Trip Reduction goals
But one thing that is interesting is that while the City wants to stress the trip reduction programming that is currently being done by Cherriots Trip Choice (previously Rideshare), the quarterly report from Trip Choice showed ways that there might be a considerable mismatch at present in goals and metrics.

The presentation led with "awareness and understanding"

Managing to personal contact and social media metrics
The current goals and metrics for Cherriots Trip Choice are very small, small enough that 26 social media posts and 120 "engagements" over three-month period seemed significant to report.

Alas, this rounds to zero. This will not make the smallest dent in the problem of 100,000 daily car trips across the Willamette River.

This is a real problem of scale. Trip Choice is not funded in a way that scales to statistically meaningful change in the aggregate mix of Salem transportation. Trip Choice is funded to be mainly decorative. It does not have enough resources to make a serious dent in our autoism and to convert large numbers drive-alone trips.

There is also the problem of focus. Social media may very well be part of the means to an end, but social media is not itself the aim and end. Social media is merely instrumental for other, more important ends.

Our Salem walking and biking trip metrics
The end goal should be to shift trips from drive-alone to walking, biking, and busing and to reduce the total of drive-alone trips. This is city-level change measured with city-level metrics.

Isn't this, or a similar metric, that to which Trip Choice should be managing, and not instrumental and much smaller ones like in-person and social media contacts?

But because the Trip Choice has only very modest funding, and because we are not yet serious about system-level changes and policy like right-priced parking and land use around transit, Trip Choice has to make do with goals and metrics that are not very ambitious. They are literally bells and whistles, blinky lights and maps.

We do not position Trip Choice to be very successful.
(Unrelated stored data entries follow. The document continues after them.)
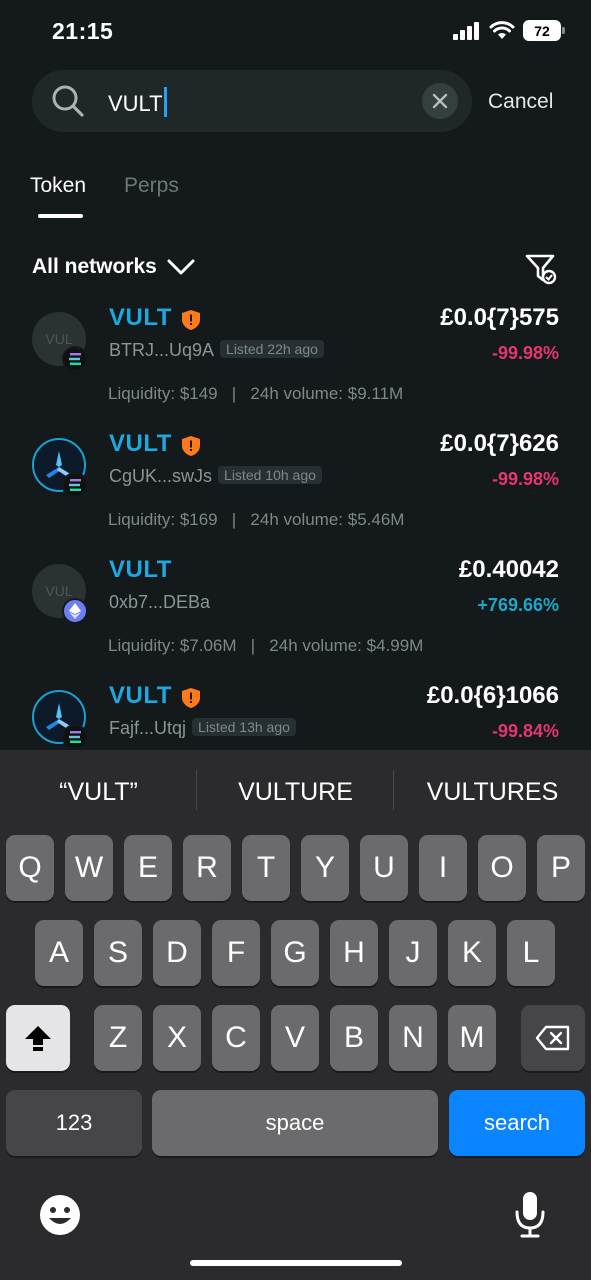  I want to click on token-stats: Liquidity: $149 | 24h volume: $9.11M, so click(256, 394). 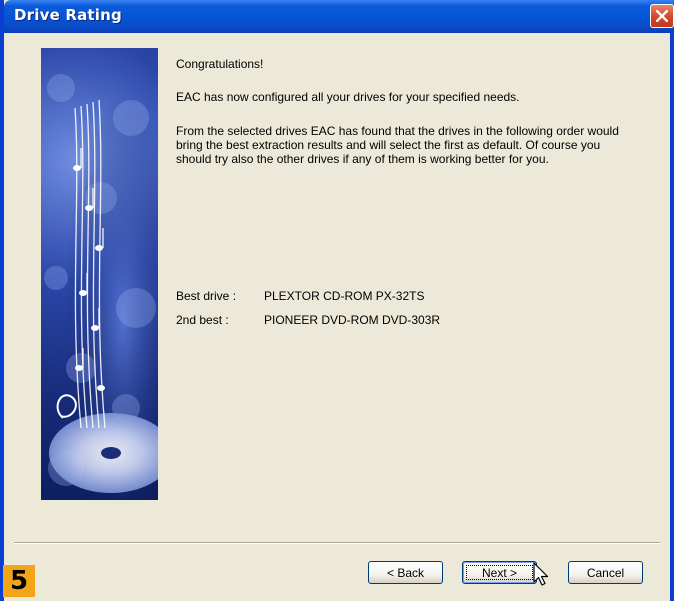 I want to click on next-button: Next >, so click(x=500, y=572).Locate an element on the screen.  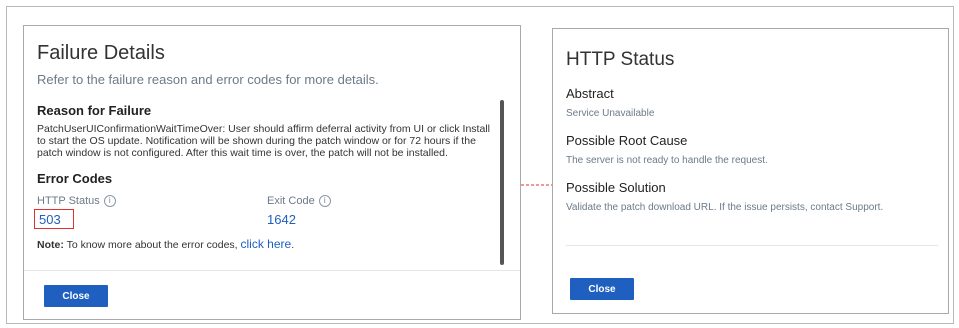
http-status-title: HTTP Status is located at coordinates (620, 60).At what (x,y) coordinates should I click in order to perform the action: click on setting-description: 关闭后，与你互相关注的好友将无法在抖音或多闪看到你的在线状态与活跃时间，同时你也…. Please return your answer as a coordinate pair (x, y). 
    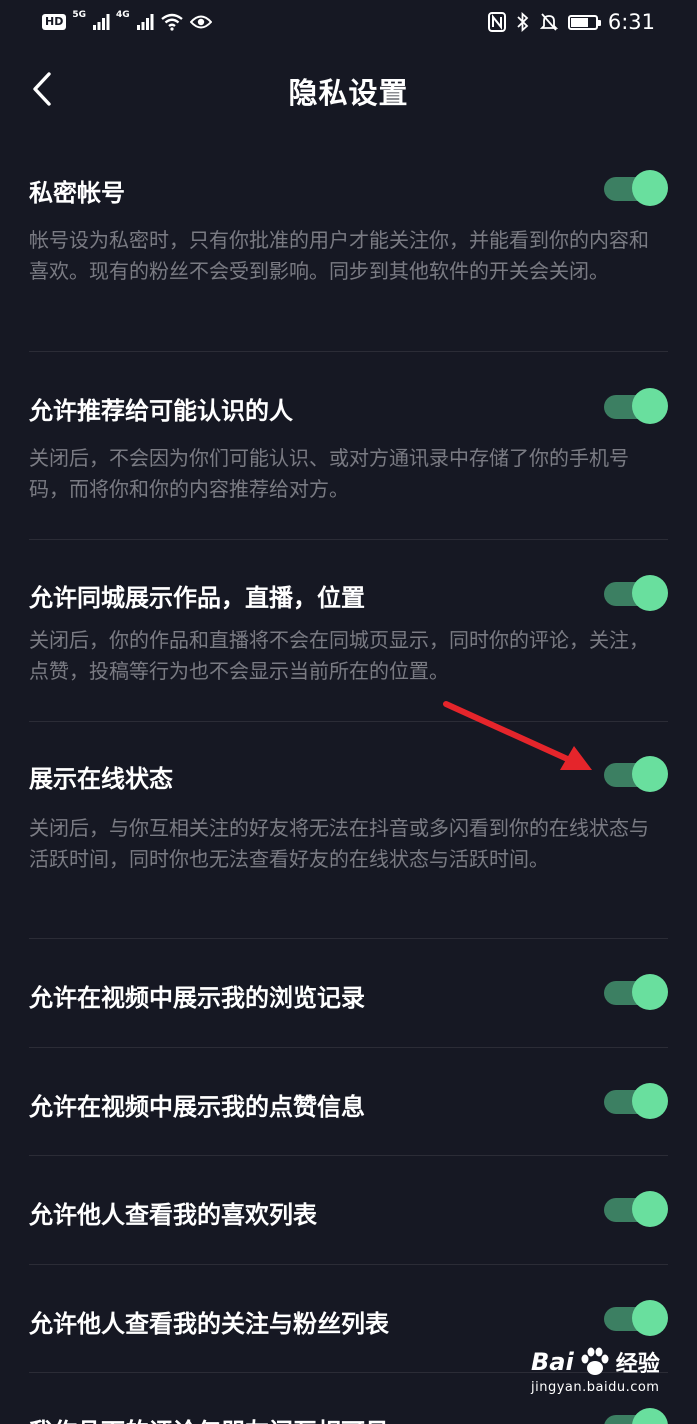
    Looking at the image, I should click on (339, 844).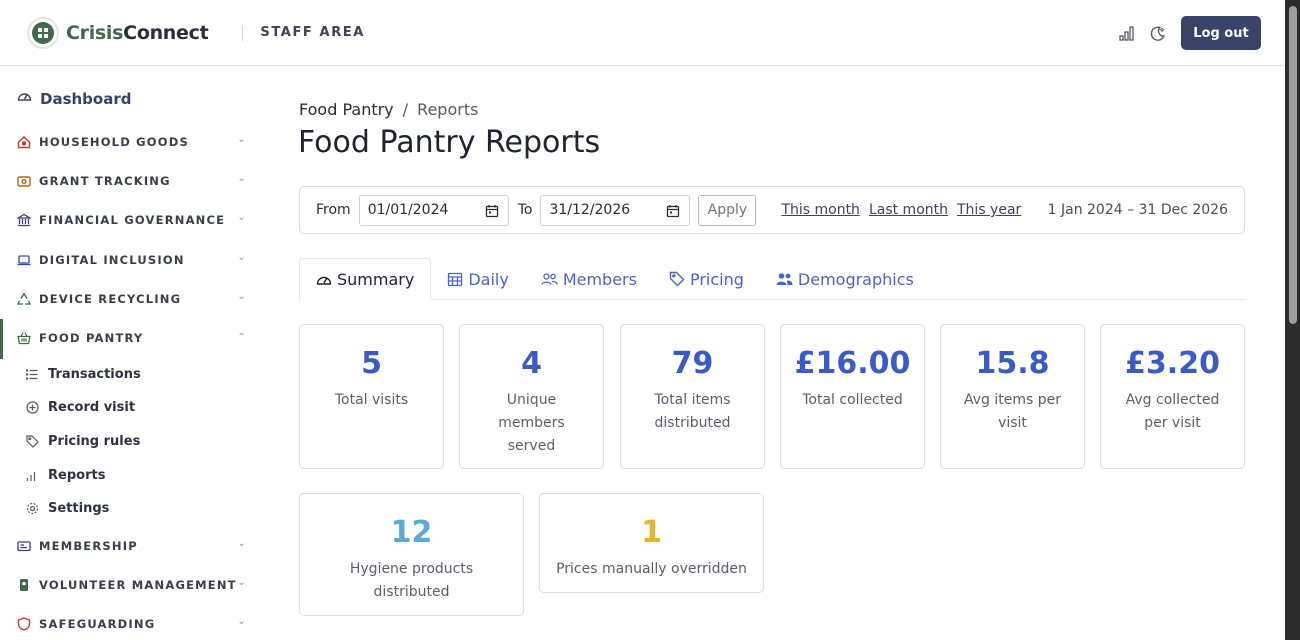  Describe the element at coordinates (550, 279) in the screenshot. I see `people-icon` at that location.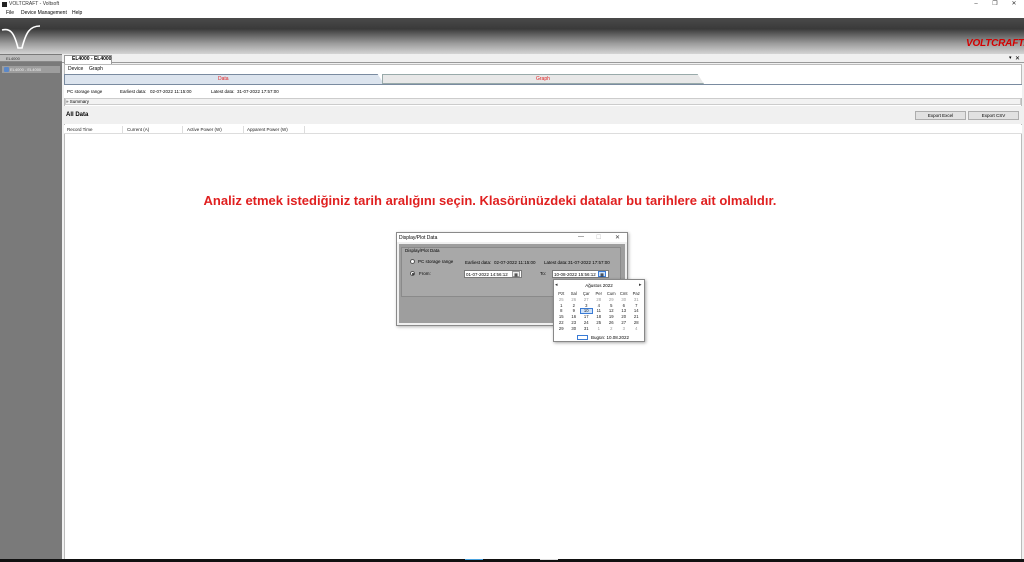  What do you see at coordinates (204, 130) in the screenshot?
I see `column-active-power: Active Power (W)` at bounding box center [204, 130].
This is a structural problem that the City and Cherriots will both need to face more squarely if they want to be serious about trip reduction and about leveraging the Trip Choice activities.

Open Streets Salem Note

Separately, in the Trip Choice report there's a brief note about this year's Open Street Salem route. If the Transit Mall and Aldrich Park (Bush School) are involved, this sounds like it might run through the Willamette Campus also. Though at one time the route was described as in "South Salem," this would be just a few blocks south of State Street and still very much near downtown. It might satisfy a strict definition of "South Salem," but not really in spirit.

Out to Aldrich Park
So far Open Streets Salem has shared publicly very little about how this year's program is shaping up, and this might also be an instance of programming that lacks resources to make a real impact.